While we were in Oregon, she picked up a cold. And because we were sharing an RV for two weeks, I got it from her. Today my husband woke up with it. So I've been lying low this week in addition to slogging through the ridiculous stacks of email in the "requiring an answer" stack. One thing I did get finished: minor revisions to the manuscript of When Empty Arms Become a Heavy Burden. It was out of print for a number of years, but Kregel has picked it up and plans to re-release it in the spring.

In terms of upcoming events, any day now AMG expects to launch my two new Bible studies--Kona with Jonah and Frappe with Philippians. If you want to participate in an on-line group going through the Jonah study, head on over to SoulPerSuit and sign up. We start in September.

Next week I head back to Pine Cove, this time for the DTS faculty retreat (two days). Then we have new student orientation, where I'm slated to sit on a panel and address the topic of keeping the spiritual life from becoming completely academic. The following Monday, SCHOOL STARTS. Shocking, isn't it?

In September I'm headed to a fiction-writing conference in Denver--as a participant, not a speaker. And I've been invited to Israel as a guest of Israel's Tourism Ministry. Our next issue of Kindred Spirit is dedicated to Israel. So more travel to come. Makes me laugh. Oh, and speaking of the mag, our summer issue is out. You can read it here. The topic: God's Heart for the Arab World. I hope you'll give it a read on the web if you don't receive it in your snail mail box.

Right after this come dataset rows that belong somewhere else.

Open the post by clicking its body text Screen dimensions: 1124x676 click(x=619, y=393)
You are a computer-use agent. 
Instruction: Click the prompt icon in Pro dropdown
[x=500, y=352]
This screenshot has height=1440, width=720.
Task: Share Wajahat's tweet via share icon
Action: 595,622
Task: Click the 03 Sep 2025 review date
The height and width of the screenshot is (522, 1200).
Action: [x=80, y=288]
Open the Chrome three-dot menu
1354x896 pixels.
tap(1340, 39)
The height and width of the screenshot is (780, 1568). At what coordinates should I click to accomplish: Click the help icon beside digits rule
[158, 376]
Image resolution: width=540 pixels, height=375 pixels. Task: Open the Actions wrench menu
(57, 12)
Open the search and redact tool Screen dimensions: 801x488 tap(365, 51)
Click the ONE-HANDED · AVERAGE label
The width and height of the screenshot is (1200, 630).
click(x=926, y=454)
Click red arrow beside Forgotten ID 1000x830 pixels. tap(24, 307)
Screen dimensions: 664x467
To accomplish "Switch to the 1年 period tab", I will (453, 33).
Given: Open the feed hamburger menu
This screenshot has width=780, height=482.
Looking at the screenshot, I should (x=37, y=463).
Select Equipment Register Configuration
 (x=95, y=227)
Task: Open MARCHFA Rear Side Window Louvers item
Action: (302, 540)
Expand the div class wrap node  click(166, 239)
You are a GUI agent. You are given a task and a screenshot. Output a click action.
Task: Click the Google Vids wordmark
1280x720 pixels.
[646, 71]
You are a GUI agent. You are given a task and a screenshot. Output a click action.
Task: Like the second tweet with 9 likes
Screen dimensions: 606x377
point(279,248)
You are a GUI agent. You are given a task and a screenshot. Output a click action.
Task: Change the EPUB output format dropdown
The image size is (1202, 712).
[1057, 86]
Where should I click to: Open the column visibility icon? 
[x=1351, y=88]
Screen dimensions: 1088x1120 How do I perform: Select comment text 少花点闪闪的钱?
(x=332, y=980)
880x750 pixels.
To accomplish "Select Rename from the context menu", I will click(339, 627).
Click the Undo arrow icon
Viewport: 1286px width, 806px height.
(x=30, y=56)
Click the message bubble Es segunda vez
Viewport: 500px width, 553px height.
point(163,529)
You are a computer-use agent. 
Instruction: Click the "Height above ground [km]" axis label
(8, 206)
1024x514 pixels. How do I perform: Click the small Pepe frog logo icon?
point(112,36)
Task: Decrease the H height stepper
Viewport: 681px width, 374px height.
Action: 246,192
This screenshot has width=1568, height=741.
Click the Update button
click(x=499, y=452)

Our new word for the summer is “virga.” We learned it from my father-in-law, a meteorologist for NOAA. When we described to him what we saw near Monument Valley, he told us that in meteorology, “virga” is an observable streak or shaft of precipitation that falls from a cloud but evaporates before hitting the ground. At high altitudes precipitation falls mainly as ice crystals before melting and finally evaporating. The phenomenon is super common in the desert and across the Southern US. Scroll down to the most recent Wordless Wednesday photo and you see what I'm talking about. (I wouldn't want to you to leave here today without something that makes you think--even if today's nugget doesn't really fall under the aspire2 goal of "thinking that transforms.")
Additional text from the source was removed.